Safer gambling in LatAm: Can markets raise standards as they regulate?
Gambling is illegal in Cuba, Argentina, Uruguay and Mexico. Colombia regulated both land-based and online gambling in 2016 and 2017 respectively. The novel coronavirus (Covid-19) pandemic hit, forcing retail to close and leaving players to continue gambling online. Good gambling regulation extends beyond taxation. It includes implementing responsible gambling systems and player safeguards. It is more complex than duplicating the European framework.
Argentina could be the benchmark for consumer protection in Latin America. The country allows gambling as long as it is authorised by a competent authority. It's up to the 23 provinces to regulate gambling. ALEA is the umbrella association for provincial lotteries. They are vocal about issues, including the federal tax increase announced in November 2020. ALEa devotes a week in February to spreading awareness across Argentina towards Responsible Gambling. On 10 June, it released a Code for Responsibly Advertising. This year it rolled out prevention programmes and gave guidance tools to players and their families.
Mariela Huenchumilla is a player protection activist. She is also director of corporate RG at SunDreams LatAm. Rodano says technology is most efficient in preventing problem gambling and in intervention. Chile is drafting a law to regulate online gambling. Sundreams is pushing for RG to become a part of public policy. It has taken player safety into its own hands. It was certified by G4 in October 2021. Fusco believes that regulating online gaming ensures player Protection.
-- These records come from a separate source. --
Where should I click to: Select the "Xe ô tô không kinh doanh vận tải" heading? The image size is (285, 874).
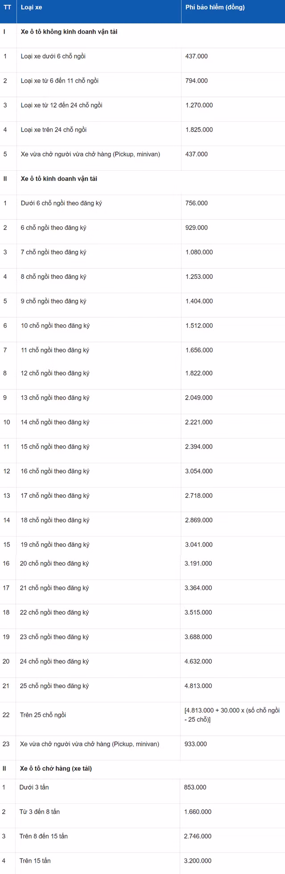[x=69, y=32]
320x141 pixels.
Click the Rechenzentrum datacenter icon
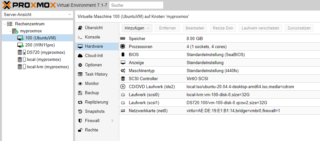[10, 24]
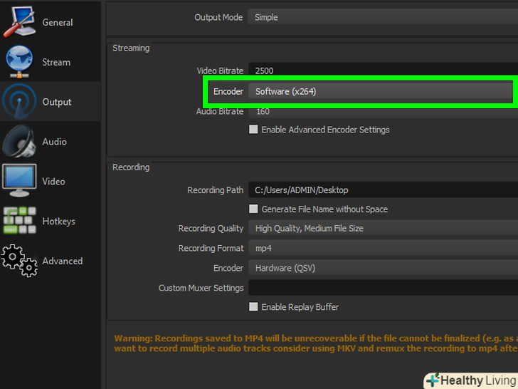Click the Audio speaker icon
This screenshot has height=389, width=518.
[19, 141]
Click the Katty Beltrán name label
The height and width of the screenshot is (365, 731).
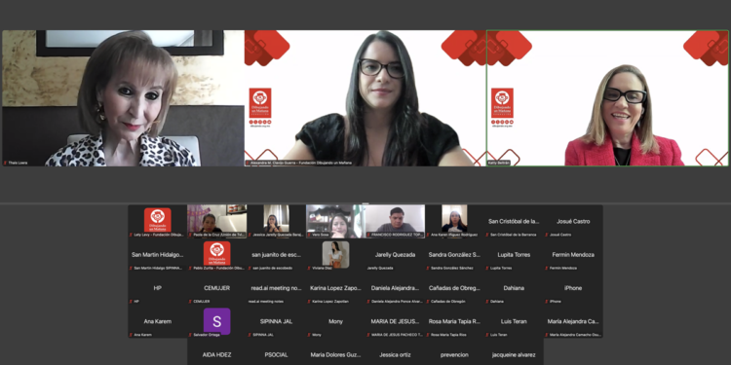(498, 163)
Brazilian law is complicated and characterised by loopholes. The framework for the market is yet to be finalised and licences awarded. Online gaming remains unregulated in Brazil. SECAP has promised to launch the sports betting regime before the 2022 FIFA World Cup. The draft regulations contain provisions on RG, which is a major concern for SECap. They want to put KYC in place, allocate some taxes towards a problem gambling fund and show that they've got efficient measures for avoiding addiction.
Language barriers are a problem with the name of the new gambling regulation in LatAm. Juego responsable (Responsible Gambling) is a direct translation from English and doesn't convey its meaning well enough.
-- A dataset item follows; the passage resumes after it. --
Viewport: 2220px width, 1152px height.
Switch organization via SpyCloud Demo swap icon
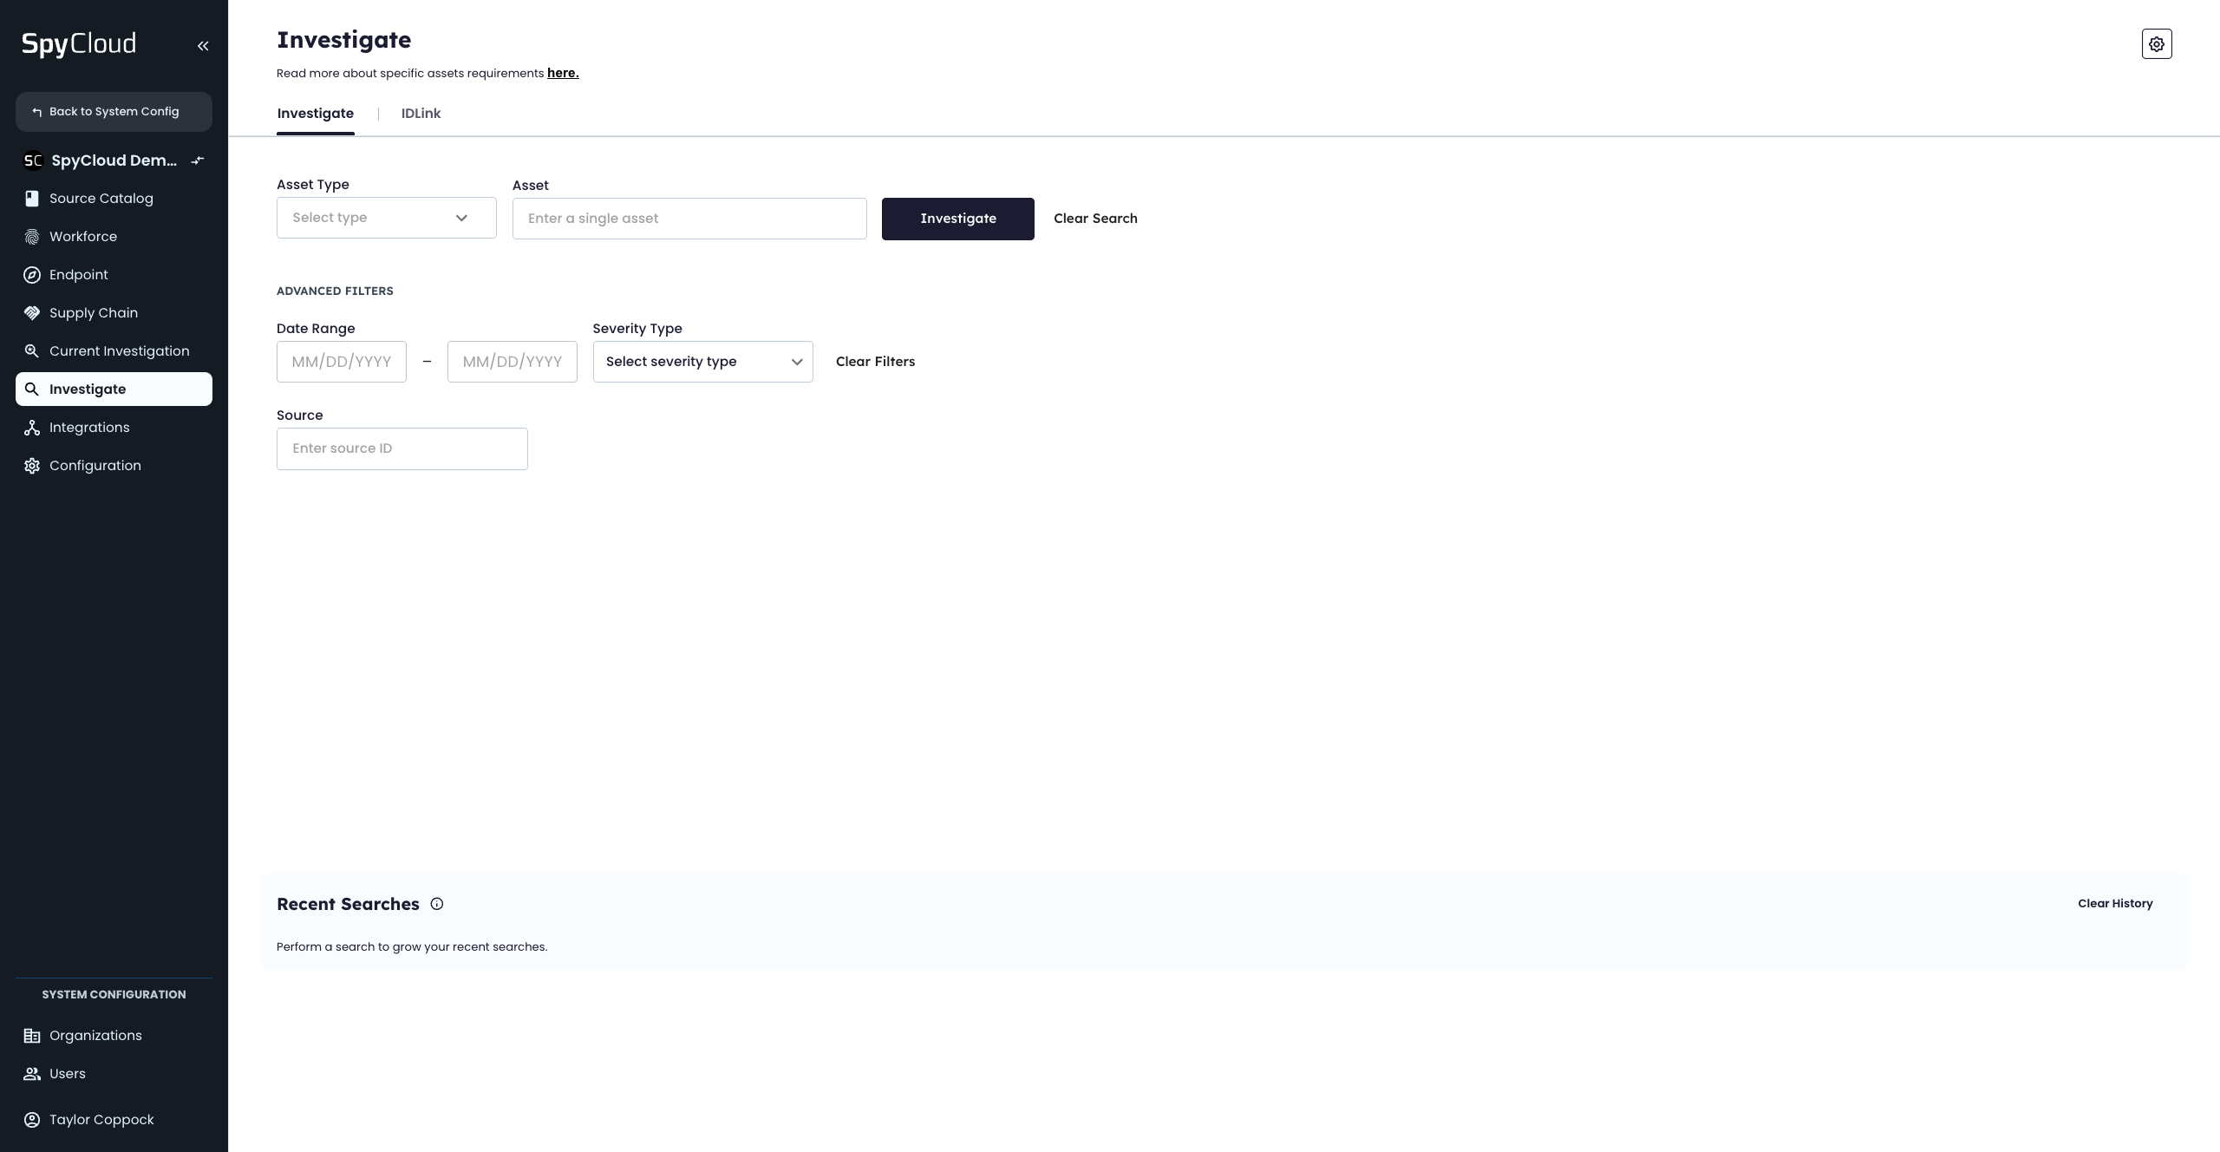pos(198,160)
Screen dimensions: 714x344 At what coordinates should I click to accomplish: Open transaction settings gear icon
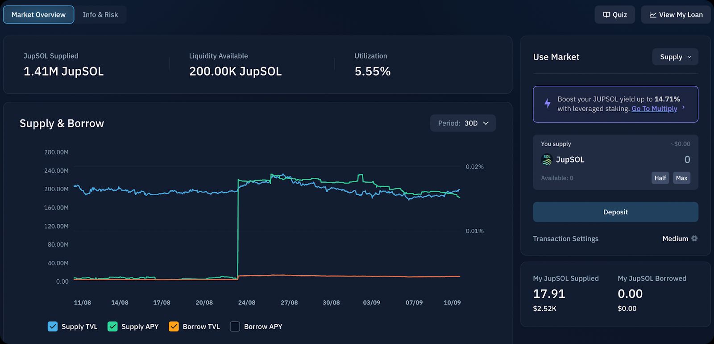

The term "Juego responsable" is stigmatised and carries negative connotations. Romero worries that LatAm will follow Spain's anti-gambling trend if advertising continues to be prevalent. Brizuela agrees there needs to more control over advertising. Better KYC could further protect players from gambling unsustainably. Most Brazilians live on the minimum salary, which is as low as £150 per month. In Chile, almost half of problem gamblers occupy the lowest social class. Huenchumilla says problem gambling concerns addicts and those who can't afford to gamble as much.